Althrough its science-focused programs and summer camps, students use the lab's fabrication technology to construct 3D-printed designs and objects.
For its keystone event, though, children are able to take out their creations for a day of racing.
60 teams and around 160 children grades K-12 will compete in the Fab Lab's 2022 RC Custom Car Open starting April 1. The race teams have spent months designing and creating race cars out of materials at the lab.
The weekend events start with a design competition before the big race on April 2.
But the big race is final stage of months of planning, preparation and passion for the young racers, the high schoolers who put together the event and the adults who oversee them all.
"Race day is exciting but it's really more than that," Faulhaber Fab Lab Director of Marketing Jenn Sams Scott said. "It's a culmination of months of work. It's more a program than an event. … It realizes the potential that (kids) can bring any idea to life."
Teams begin with identical basic remote control cars and from there exercise free rein to build a design on top of the shell.
Team Targa, composed of homeschooled students Vinicius Sena Barney, Avi Snyder and Liam Snyder, are focusing on their car's aesthetics two weeks out from the race— the trio have turned their RC car into a jungle showcase with tigers, bumblebees, 3D-printed foliage and more.
It's the trio's first crack at the tournament. Much of their weekend work at the lab has been at tables near the smashed and broken shells of past year's race cars. The small graveyard of makeshift machines weighs heavy on Vinicius Sena Barney in the week's leading up to competition.
"It's a reason I'm anxious not to lose the race," Barney said. "We don't want our car to end up (damaged)."
Team Targa has put its car together and has thought about who will drive it come April 2.
"We had a team meeting and made plans," said Liam Snyder, 8 years old. "We did a test drive and Avi was the best."
Snyder will race their car on the big day, and is feeling exciting about the chance. He's just looking forward to shoot his team's car high into the air off some ramps.
Team TouCannons — originally named after a Toucan by members Nikolas Eckert, Sam Li and Noah Hoff — created a tiger car that they've been practicing with each weekend. Nikolas Eckert, 11, raced in last year's competition and wants to do better this year.
"I'm excited for the drift," Eckert said.
The racers have the right heart, but what's passion for racing without a racetrack to contain it?
The student executive committee handles that, just as they handle just about every other part of the race. The theme, the layout and construction all fall on the high school students that volunteer their time to make it happen.

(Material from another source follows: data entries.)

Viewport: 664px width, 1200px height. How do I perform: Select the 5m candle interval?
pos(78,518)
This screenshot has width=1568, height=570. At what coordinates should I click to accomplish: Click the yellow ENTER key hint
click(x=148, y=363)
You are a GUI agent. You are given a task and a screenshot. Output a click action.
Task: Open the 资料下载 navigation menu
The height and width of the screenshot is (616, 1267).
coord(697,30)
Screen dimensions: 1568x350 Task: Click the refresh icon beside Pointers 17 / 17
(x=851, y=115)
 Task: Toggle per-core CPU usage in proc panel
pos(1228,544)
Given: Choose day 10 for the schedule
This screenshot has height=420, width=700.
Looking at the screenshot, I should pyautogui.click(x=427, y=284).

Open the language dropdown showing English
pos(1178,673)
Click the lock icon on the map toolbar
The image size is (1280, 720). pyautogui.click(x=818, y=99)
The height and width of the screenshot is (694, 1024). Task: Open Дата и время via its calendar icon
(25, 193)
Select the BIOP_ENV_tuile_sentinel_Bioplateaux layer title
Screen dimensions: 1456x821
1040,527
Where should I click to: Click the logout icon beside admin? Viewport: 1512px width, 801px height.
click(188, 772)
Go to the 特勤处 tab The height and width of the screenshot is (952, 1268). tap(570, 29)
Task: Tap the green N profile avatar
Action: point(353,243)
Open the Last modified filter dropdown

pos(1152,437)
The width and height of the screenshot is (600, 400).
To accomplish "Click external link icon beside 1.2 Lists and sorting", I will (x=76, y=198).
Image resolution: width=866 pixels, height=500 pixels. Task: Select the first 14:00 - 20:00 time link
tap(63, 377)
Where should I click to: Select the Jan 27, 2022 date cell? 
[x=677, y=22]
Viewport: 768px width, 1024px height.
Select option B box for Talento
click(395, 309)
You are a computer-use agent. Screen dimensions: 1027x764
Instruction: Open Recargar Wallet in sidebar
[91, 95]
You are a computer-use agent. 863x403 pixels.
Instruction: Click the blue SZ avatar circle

Emre Muessemeyer, a 17-year-old Pine View School student, is working through his first year as a committee member. He admits he hadn't had much workshop experience before volunteering at the lab, but that's changed since he started in September.
Muessemeyer has put hours into a large axe pendulum structure, spending several hours a day over the last couple weeks carving the pieces out of foam with a laser cutter and hooking up the wiring to have the axe swing back and forth as part of the race's start gate.
Seeing his idea for a pendulum turn into something real has given Mussemeyer a sense of satisfaction.
"It started as a silly idea and now we're actually going to hit the cars with this axe," Mussemeyer said.
The Faulhaber Fab Lab staff has to keep a wrangle on the many energies and ideas that fill the lab each weekend.
Lab manager Eric McGrath, Scott herself and other adults in the room all take shifts at the lab to handle the fabrication technology and keep watch over the many hyper children in the lab.
"Our committee has 19 students, more than we've ever had before," Scott said. "It's almost like herding cats."
One of her biggest prides, though, is seeing students that started off as young racers grow up and join the planning committee to help the next generation.
"It's a beautiful, full-circle moment," Scott said. "Over half of our committee were past racers."